*** Opening Material provided ***
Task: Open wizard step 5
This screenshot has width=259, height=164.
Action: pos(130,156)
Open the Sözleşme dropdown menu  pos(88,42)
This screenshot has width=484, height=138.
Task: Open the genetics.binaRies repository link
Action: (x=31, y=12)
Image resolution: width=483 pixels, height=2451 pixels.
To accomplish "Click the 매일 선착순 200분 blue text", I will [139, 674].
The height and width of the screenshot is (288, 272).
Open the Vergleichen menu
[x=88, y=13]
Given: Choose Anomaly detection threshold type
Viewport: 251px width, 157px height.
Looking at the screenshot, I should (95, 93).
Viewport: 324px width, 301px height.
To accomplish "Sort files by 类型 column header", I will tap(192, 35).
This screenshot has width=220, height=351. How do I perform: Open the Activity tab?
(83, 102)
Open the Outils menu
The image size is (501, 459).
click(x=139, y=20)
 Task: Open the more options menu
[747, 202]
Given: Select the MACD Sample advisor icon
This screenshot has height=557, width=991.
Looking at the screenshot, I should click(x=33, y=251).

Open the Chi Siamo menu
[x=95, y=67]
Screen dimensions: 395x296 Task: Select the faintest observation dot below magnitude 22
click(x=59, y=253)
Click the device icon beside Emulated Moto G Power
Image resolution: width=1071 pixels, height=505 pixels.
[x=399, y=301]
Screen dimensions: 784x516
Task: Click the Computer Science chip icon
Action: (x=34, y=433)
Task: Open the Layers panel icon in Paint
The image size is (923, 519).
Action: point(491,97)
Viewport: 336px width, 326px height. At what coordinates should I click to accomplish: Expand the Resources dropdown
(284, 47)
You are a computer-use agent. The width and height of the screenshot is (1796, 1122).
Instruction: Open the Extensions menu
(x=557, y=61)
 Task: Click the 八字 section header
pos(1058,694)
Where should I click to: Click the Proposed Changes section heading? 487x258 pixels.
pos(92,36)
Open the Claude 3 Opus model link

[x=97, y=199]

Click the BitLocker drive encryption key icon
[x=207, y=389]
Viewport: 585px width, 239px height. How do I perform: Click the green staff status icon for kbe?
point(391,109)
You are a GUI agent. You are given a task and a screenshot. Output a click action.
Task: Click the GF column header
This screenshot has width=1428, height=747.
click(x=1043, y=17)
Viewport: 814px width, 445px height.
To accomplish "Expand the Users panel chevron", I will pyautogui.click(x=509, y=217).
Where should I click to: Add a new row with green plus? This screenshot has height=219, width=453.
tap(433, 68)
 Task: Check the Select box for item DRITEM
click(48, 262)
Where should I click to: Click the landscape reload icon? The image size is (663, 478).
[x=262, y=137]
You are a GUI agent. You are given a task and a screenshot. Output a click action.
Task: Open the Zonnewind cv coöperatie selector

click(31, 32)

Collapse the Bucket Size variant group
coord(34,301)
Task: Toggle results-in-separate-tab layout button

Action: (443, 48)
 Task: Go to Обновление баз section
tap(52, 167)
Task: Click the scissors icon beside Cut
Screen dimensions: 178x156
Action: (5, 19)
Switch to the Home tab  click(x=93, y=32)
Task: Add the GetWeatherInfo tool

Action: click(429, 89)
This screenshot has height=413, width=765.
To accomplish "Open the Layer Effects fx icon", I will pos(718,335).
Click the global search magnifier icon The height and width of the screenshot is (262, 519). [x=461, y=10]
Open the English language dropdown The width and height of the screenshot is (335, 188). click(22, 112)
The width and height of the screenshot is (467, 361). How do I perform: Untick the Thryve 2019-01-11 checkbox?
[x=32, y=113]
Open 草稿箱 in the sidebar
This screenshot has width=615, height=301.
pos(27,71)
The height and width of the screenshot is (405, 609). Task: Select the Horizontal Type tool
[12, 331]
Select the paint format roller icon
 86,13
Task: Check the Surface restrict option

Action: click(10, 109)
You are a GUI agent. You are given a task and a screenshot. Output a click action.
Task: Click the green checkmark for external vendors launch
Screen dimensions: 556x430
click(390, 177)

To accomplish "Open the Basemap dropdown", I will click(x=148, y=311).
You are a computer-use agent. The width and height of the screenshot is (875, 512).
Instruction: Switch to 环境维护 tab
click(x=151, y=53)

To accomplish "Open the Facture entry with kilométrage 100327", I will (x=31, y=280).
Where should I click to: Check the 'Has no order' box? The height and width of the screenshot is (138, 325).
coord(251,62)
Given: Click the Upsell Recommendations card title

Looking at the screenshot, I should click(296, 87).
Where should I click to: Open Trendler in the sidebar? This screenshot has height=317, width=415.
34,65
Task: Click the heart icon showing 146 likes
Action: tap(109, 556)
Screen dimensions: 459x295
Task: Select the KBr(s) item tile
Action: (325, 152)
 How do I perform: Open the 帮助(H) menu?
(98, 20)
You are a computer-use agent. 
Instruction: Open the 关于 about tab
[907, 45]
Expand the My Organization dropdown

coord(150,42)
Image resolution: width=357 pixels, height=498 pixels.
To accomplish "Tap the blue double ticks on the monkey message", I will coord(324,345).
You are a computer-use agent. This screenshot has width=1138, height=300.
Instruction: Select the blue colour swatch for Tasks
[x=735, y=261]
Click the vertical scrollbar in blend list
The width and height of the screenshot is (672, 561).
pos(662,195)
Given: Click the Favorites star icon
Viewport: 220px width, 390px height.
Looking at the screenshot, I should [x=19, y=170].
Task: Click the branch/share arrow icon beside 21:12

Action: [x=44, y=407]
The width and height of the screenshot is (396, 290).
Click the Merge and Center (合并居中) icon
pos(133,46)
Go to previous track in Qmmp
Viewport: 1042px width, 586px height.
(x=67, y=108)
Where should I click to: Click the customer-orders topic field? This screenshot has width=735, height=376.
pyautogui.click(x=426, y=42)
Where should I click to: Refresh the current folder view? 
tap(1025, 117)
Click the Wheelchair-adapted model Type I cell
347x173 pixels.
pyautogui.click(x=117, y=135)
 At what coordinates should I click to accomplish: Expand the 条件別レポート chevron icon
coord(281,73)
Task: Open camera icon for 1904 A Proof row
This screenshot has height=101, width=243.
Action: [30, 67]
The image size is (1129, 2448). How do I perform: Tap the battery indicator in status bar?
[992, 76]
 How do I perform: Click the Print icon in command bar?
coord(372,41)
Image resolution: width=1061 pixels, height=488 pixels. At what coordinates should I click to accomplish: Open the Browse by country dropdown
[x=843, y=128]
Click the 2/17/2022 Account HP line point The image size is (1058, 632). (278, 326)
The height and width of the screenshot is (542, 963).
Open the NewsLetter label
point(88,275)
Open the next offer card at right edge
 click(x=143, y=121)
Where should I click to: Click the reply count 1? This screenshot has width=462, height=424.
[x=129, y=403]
*** Closing Material provided ***
About this exercise >> Repeat the material above exactly, including every line.

Answer to this exercise >>
Task: Open wizard step 5
This screenshot has width=259, height=164.
Action: pos(130,156)
Open the Sözleşme dropdown menu  pos(88,42)
This screenshot has width=484, height=138.
Task: Open the genetics.binaRies repository link
Action: (x=31, y=12)
Image resolution: width=483 pixels, height=2451 pixels.
To accomplish "Click the 매일 선착순 200분 blue text", I will [139, 674].
The height and width of the screenshot is (288, 272).
Open the Vergleichen menu
[x=88, y=13]
Given: Choose Anomaly detection threshold type
Viewport: 251px width, 157px height.
Looking at the screenshot, I should (95, 93).
Viewport: 324px width, 301px height.
To accomplish "Sort files by 类型 column header", I will tap(192, 35).
This screenshot has width=220, height=351. How do I perform: Open the Activity tab?
(83, 102)
Open the Outils menu
The image size is (501, 459).
click(x=139, y=20)
 Task: Open the more options menu
[747, 202]
Given: Select the MACD Sample advisor icon
This screenshot has height=557, width=991.
Looking at the screenshot, I should click(x=33, y=251).

Open the Chi Siamo menu
[x=95, y=67]
Screen dimensions: 395x296 Task: Select the faintest observation dot below magnitude 22
click(x=59, y=253)
Click the device icon beside Emulated Moto G Power
Image resolution: width=1071 pixels, height=505 pixels.
[x=399, y=301]
Screen dimensions: 784x516
Task: Click the Computer Science chip icon
Action: (x=34, y=433)
Task: Open the Layers panel icon in Paint
The image size is (923, 519).
Action: point(491,97)
Viewport: 336px width, 326px height. At what coordinates should I click to accomplish: Expand the Resources dropdown
(284, 47)
You are a computer-use agent. The width and height of the screenshot is (1796, 1122).
Instruction: Open the Extensions menu
(x=557, y=61)
 Task: Click the 八字 section header
pos(1058,694)
Where should I click to: Click the Proposed Changes section heading? 487x258 pixels.
pos(92,36)
Open the Claude 3 Opus model link

[x=97, y=199]

Click the BitLocker drive encryption key icon
[x=207, y=389]
Viewport: 585px width, 239px height. How do I perform: Click the green staff status icon for kbe?
point(391,109)
You are a GUI agent. You are given a task and a screenshot. Output a click action.
Task: Click the GF column header
This screenshot has width=1428, height=747.
click(x=1043, y=17)
Viewport: 814px width, 445px height.
To accomplish "Expand the Users panel chevron", I will pyautogui.click(x=509, y=217).
Where should I click to: Add a new row with green plus? This screenshot has height=219, width=453.
tap(433, 68)
 Task: Check the Select box for item DRITEM
click(48, 262)
Where should I click to: Click the landscape reload icon? The image size is (663, 478).
[x=262, y=137]
You are a GUI agent. You are given a task and a screenshot. Output a click action.
Task: Open the Zonnewind cv coöperatie selector

click(31, 32)

Collapse the Bucket Size variant group
coord(34,301)
Task: Toggle results-in-separate-tab layout button

Action: (443, 48)
 Task: Go to Обновление баз section
tap(52, 167)
Task: Click the scissors icon beside Cut
Screen dimensions: 178x156
Action: (5, 19)
Switch to the Home tab  click(x=93, y=32)
Task: Add the GetWeatherInfo tool

Action: click(429, 89)
This screenshot has height=413, width=765.
To accomplish "Open the Layer Effects fx icon", I will pos(718,335).
Click the global search magnifier icon The height and width of the screenshot is (262, 519). [x=461, y=10]
Open the English language dropdown The width and height of the screenshot is (335, 188). click(22, 112)
The width and height of the screenshot is (467, 361). How do I perform: Untick the Thryve 2019-01-11 checkbox?
[x=32, y=113]
Open 草稿箱 in the sidebar
This screenshot has width=615, height=301.
pos(27,71)
The height and width of the screenshot is (405, 609). Task: Select the Horizontal Type tool
[12, 331]
Select the paint format roller icon
 86,13
Task: Check the Surface restrict option

Action: click(10, 109)
You are a GUI agent. You are given a task and a screenshot. Output a click action.
Task: Click the green checkmark for external vendors launch
Screen dimensions: 556x430
click(390, 177)

To accomplish "Open the Basemap dropdown", I will click(x=148, y=311).
You are a computer-use agent. The width and height of the screenshot is (875, 512).
Instruction: Switch to 环境维护 tab
click(x=151, y=53)

To accomplish "Open the Facture entry with kilométrage 100327", I will (x=31, y=280).
Where should I click to: Check the 'Has no order' box? The height and width of the screenshot is (138, 325).
coord(251,62)
Given: Click the Upsell Recommendations card title

Looking at the screenshot, I should click(296, 87).
Where should I click to: Open Trendler in the sidebar? This screenshot has height=317, width=415.
34,65
Task: Click the heart icon showing 146 likes
Action: tap(109, 556)
Screen dimensions: 459x295
Task: Select the KBr(s) item tile
Action: (325, 152)
 How do I perform: Open the 帮助(H) menu?
(98, 20)
You are a computer-use agent. 
Instruction: Open the 关于 about tab
[907, 45]
Expand the My Organization dropdown

coord(150,42)
Image resolution: width=357 pixels, height=498 pixels.
To accomplish "Tap the blue double ticks on the monkey message", I will coord(324,345).
You are a computer-use agent. This screenshot has width=1138, height=300.
Instruction: Select the blue colour swatch for Tasks
[x=735, y=261]
Click the vertical scrollbar in blend list
The width and height of the screenshot is (672, 561).
pos(662,195)
Given: Click the Favorites star icon
Viewport: 220px width, 390px height.
Looking at the screenshot, I should [x=19, y=170].
Task: Click the branch/share arrow icon beside 21:12

Action: [x=44, y=407]
The width and height of the screenshot is (396, 290).
Click the Merge and Center (合并居中) icon
pos(133,46)
Go to previous track in Qmmp
Viewport: 1042px width, 586px height.
(x=67, y=108)
Where should I click to: Click the customer-orders topic field? This screenshot has width=735, height=376.
pyautogui.click(x=426, y=42)
Where should I click to: Refresh the current folder view? 
tap(1025, 117)
Click the Wheelchair-adapted model Type I cell
347x173 pixels.
pyautogui.click(x=117, y=135)
 At what coordinates should I click to accomplish: Expand the 条件別レポート chevron icon
coord(281,73)
Task: Open camera icon for 1904 A Proof row
This screenshot has height=101, width=243.
Action: [30, 67]
The image size is (1129, 2448). How do I perform: Tap the battery indicator in status bar?
[992, 76]
 How do I perform: Click the Print icon in command bar?
coord(372,41)
Image resolution: width=1061 pixels, height=488 pixels. At what coordinates should I click to accomplish: Open the Browse by country dropdown
[x=843, y=128]
Click the 2/17/2022 Account HP line point The image size is (1058, 632). (278, 326)
The height and width of the screenshot is (542, 963).
Open the NewsLetter label
point(88,275)
Open the next offer card at right edge
 click(x=143, y=121)
Where should I click to: Click the reply count 1? This screenshot has width=462, height=424.
[x=129, y=403]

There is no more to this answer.